> _What you should do_
Reproduce the lines below exactly, starting at the one containing "Статьи (304, 2330)" and stopping at the final line.

> _Given records_
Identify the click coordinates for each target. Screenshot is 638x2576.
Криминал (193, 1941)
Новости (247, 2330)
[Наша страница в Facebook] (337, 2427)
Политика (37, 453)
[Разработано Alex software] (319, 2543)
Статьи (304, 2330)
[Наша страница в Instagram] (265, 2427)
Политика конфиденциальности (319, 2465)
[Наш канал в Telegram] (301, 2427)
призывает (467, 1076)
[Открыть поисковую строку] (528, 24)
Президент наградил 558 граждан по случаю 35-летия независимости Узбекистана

> _Answer area_
Статьи (304, 2330)
[Наша страница в Instagram] (265, 2427)
Политика конфиденциальности (319, 2465)
[Наш канал в Telegram] (301, 2427)
призывает (467, 1076)
[Открыть поисковую строку] (528, 24)
Президент наградил 558 граждан по случаю 35-летия независимости Узбекистана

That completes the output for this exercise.